Corneal sensitivity was found to have a significant association with duration of diabetes in our study (p<0.0001). The mean duration of diabetes in patients with diminished corneal sensitivity was 89.2±19.22 months and that for patients with normal corneal sensation was 35.87±20.40 months. Similar findings were obtained in some other studies.(9,20)

 

However several other studies found no correlation between duration of diabetes and reduced corneal sensitivity.(4,7,17,21,22)

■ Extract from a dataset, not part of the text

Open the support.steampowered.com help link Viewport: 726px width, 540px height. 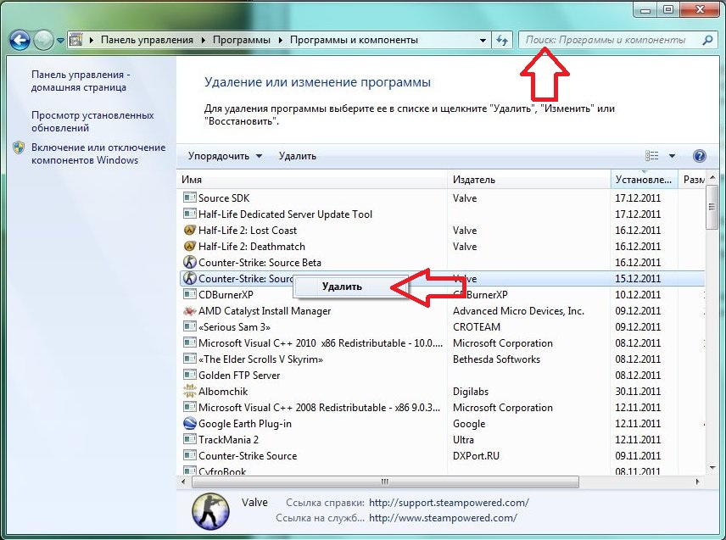click(449, 503)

To conclude, dry eye and reduced corneal sensitivity was significantly associated with diabetes mellitus which is supported by other published studies. Neither of these were found to correlate with the degree of diabetic retinopathy. The published literature gives conflicting reports regarding this association. Sample size and selection bias may be a factor. Nevertheless there is enough evidence to suggest a thorough ocular evaluation of all diabetics that should include evaluation for evidence of tear dysfunction and corneal sensitivity.

CONCLUSION

The significant correlation between dry eye and corneal sensitivity in patients with type 2 diabetes mellitus found in this study correlates with the findings of other studies in the literature. Since these conditions are a potential cause for significant visual morbidity, both individually and even more so combined, evaluation of all diabetic patients for dry eye and diminished corneal sensation would help to identify these potential risk factors. Neither of these conditions can be reversed but their harmful effects can be obviated by timely and appropriate treatment. Both of these conditions are simple to detect in an ophthalmology outpatient department. So assessment of dry eye and corneal sensitivity should be an integral part of ophthalmic evaluation in patient with diabetes mellitus.